PROVIDED TEXT:
****************************************
The results showed that the group that had been doing mindfulness training and meditation showed lower fear reactions compared to the controlled group. The fear reactions of the mindfulness group remained at the same low level they were at by the end of the extinction the previous day -- this means that there was an improvement of the ability to form and retain extinction memories, compared to the controlled group that showed a substantial increase in fear reactions, as reported on Science Daily, a psychology and human behavioral news website. 

Johannes Bjorkstrand, the first author of the study, explained that his team can show how mindfulness does not only have an effect on the subjective experience of negative emotions but it has also shown that it actually has clear effects on the autonomic arousal responses, even with a limited amount of training. It is also interesting that the intervention appears to have a specific effect on extinction retention, which is in line with the previous brain imaging studies that were also done on mindfulness. These results have some implications on how these types of training and meditation can be used to treat anxiety-related problems in a clinical context. 

Anxiety, depression, and trauma disorders are often treated using exposure therapy, which is a psychological treatment that is based on extinction learning, but not everyone responds well to these treatments because it is possible that some individuals with these disorders have difficulty forming lasting extinction memories compared to healthy individuals and this could represent an underlying vulnerability that increases the risk of developing these types of problems, to begin with, and prevents a successful treatment. 

Bjorkstrand adds that their results suggest that if mindfulness training is combined with exposure therapy, it can give psychiatrists and psychologists a larger and longer-lasting treatment for their patients. The research team will repeat the experiment with twice the number of participants and they will also use an fMRI scanner that can measure the brain activities of the subjects. They hope that their findings can bring further development if mindfulness technique and be used as an effective therapy tool for anxiety, depression, and other mood disorders. 

 

How to Be More Mindful 

Notice every day - it is important to notice the sensations of the things that you eat, the air that moves past your body as you walk -- it may sound very small and mundane but these things have a huge power to interrupt the autopilot mode that most people engage in every day. 

Regular meditation habits - mindfulness meditation involves sitting silently and paying attention to your thoughts, sounds, surroundings, and the sensations of breathing or some parts of the body and bringing back your attention whenever the mind starts to wander. This can help with relaxation and keeping anxieties at bay. 

Other Benefits of Mindfulness

According to the American Psychological Association, mindfulness has these benefits:

Reduced stress - mindfulness meditation increases positive affect and decreases anxiety and negative affect. It can shift people’s ability to use emotion regulation strategies in a way that enables them to experience emotions selectively and focus on the positive emotions that can give them less stress and anxiety. Mindfulness can also help alleviate stress by improving emotion regulation and this leads to a better mood overall. 

Better focus - researchers have found out that people who did mindful meditation had a better performance on all measures of attention and had higher self-reported mindfulness, which was directly correlated with their cognitive flexibility and attentional functioning. 

Decreased depressive symptoms - mindfulness has also long been considered as an effective supplemental tool for depression. It can decrease depressive symptoms, anxiety, and stress in young adults and also increase self-compassion. 

Other benefits: mindfulness has been shown to enhance self-insight, morality, intuition, and fear modulation -- all these functions are related to the brain’s middle prefrontal lobe area.
****************************************
SUPPLIED MATERIAL:
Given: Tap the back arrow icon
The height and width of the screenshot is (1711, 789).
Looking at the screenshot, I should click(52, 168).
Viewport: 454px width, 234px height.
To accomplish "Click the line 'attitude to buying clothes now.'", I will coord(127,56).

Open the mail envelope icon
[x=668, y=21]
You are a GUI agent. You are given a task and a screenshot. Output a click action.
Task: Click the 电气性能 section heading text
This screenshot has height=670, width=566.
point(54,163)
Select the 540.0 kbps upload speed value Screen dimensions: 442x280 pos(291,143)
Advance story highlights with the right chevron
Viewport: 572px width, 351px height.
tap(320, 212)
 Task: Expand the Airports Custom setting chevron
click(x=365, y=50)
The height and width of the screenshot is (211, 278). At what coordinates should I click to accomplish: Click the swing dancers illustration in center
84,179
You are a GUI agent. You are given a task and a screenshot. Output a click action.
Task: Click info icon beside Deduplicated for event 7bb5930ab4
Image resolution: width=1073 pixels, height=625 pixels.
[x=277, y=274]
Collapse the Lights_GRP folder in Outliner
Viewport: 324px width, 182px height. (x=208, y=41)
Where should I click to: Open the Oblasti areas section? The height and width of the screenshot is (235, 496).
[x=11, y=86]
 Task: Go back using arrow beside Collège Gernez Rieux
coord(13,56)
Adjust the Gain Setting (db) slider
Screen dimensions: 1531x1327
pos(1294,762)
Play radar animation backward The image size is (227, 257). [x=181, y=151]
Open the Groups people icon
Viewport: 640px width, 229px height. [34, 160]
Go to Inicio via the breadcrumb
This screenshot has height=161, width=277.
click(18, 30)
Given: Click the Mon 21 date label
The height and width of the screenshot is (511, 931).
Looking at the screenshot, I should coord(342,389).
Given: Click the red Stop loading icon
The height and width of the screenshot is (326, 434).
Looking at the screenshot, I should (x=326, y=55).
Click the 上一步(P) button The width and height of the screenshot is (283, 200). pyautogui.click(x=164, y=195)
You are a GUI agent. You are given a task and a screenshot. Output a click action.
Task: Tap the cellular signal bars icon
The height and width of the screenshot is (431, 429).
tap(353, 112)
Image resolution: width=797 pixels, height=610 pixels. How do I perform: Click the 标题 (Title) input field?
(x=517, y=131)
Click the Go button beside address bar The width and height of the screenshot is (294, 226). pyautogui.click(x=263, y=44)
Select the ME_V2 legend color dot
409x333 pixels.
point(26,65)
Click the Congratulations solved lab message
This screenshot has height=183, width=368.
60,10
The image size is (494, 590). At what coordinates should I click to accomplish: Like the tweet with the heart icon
****************************************
DIRECTIONS:
(1) According to the mindfulness text, what kind of scanner will the research team use when it repeats the experiment?
(2) Return the mindfulness text from "Bjorkstrand adds that" to "in every day.", copied word for word.
The records have no connection to the mindfulness text.

RESPONSES TO THE TASKS:
(1) An fMRI scanner that can measure the brain activities of the subjects.

(2)
Bjorkstrand adds that their results suggest that if mindfulness training is combined with exposure therapy, it can give psychiatrists and psychologists a larger and longer-lasting treatment for their patients. The research team will repeat the experiment with twice the number of participants and they will also use an fMRI scanner that can measure the brain activities of the subjects. They hope that their findings can bring further development if mindfulness technique and be used as an effective therapy tool for anxiety, depression, and other mood disorders. 

 

How to Be More Mindful 

Notice every day - it is important to notice the sensations of the things that you eat, the air that moves past your body as you walk -- it may sound very small and mundane but these things have a huge power to interrupt the autopilot mode that most people engage in every day.